C’était donc une lutte où, dès la première rencontre, le comte du Thiellay avait nécessairement le dessous, puisqu’il n’agissait que sur un soupçon, tandis que Moëb, lui, partait en guerre avec une certitude, car il devait avoir reconnu son frère depuis longtemps.

Ils se considérèrent pendant quelques secondes, silencieusement. Thiellay s’était assis.

– Monsieur, dit-il, je vous demande pardon de venir ainsi, sans être connu de vous, sans vous être présenté.

Moëb interrompit d’un air bonhomme :

– Je connaissais du moins votre nom. En me rendant au Clos des Noyers, j’ai aperçu, d’en bas, de la route qui borde l’Indre, les tourelles du château de Fénestrel.

Et après un silence :

– J’ai interrogé le cocher… c’est lui qui m’a renseigné… Le comte Hubert du Thiellay est très populaire dans ce pays.

Thiellay ne pouvait écouter cette voix sans un trouble profond.
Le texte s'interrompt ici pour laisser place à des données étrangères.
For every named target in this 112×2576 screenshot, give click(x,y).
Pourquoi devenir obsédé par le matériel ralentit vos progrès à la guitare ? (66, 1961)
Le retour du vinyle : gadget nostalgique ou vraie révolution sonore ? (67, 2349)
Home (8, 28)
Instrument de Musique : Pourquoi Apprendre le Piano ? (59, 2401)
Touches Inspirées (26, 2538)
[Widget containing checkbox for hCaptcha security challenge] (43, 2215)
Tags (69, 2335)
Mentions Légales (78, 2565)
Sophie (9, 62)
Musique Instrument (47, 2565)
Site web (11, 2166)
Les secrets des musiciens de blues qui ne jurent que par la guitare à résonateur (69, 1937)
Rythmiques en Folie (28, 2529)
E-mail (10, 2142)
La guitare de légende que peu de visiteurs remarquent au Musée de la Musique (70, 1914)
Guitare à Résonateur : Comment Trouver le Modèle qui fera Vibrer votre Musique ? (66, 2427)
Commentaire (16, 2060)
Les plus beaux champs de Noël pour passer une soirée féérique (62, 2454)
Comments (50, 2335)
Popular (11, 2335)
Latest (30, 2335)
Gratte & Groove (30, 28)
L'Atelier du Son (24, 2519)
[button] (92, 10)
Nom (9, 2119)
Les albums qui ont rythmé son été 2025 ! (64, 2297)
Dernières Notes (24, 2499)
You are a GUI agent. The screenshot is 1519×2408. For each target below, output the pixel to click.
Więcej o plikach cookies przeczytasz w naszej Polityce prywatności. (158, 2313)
– Monsieur, dit-il – car il fallait bien trouver un prétexte pour expliquer sa visite – j’ai entendu dire, par M. Berthelin, que j’ai vu justement quelques minutes après votre départ, que vous cherchiez une propriété dans notre pays… Il me serait possible de vous en offrir une qui vous plairait peut-être… Elle a été achetée par moi jadis et je l’ai jointe au domaine de Fénestrel ; mais je suis prêt à l’en distraire, et je n’attendais qu’une occasion pour cela…

– Où est-elle située ?

– Elle borde Fénestrel, sur la côte d’Artannes. J’ai acheté cette propriété autrefois, pour la somme nette de trois cent mille francs, au malheureux docteur Renneville, qui fut assassiné au prieuré de Relay le soir même du jour où je lui payai une partie de cette somme…

Moëb, sans un tressaillement, répliqua :

– Bien, monsieur… Je comptais partir ce soir pour Paris ; je retarderai mon départ. Si vous voulez me donner quelques explications complémentaires sur cette propriété, j’irai la visiter…

– Faisons mieux, monsieur…

– Tout à votre service…

– Faites-moi le plaisir de venir déjeuner à Fénestrel, demain, à onze heures. Nous visiterons ensemble la propriété… De cette manière-là, je pourrai répondre, au fur et à mesure, à vos questions et à vos objections…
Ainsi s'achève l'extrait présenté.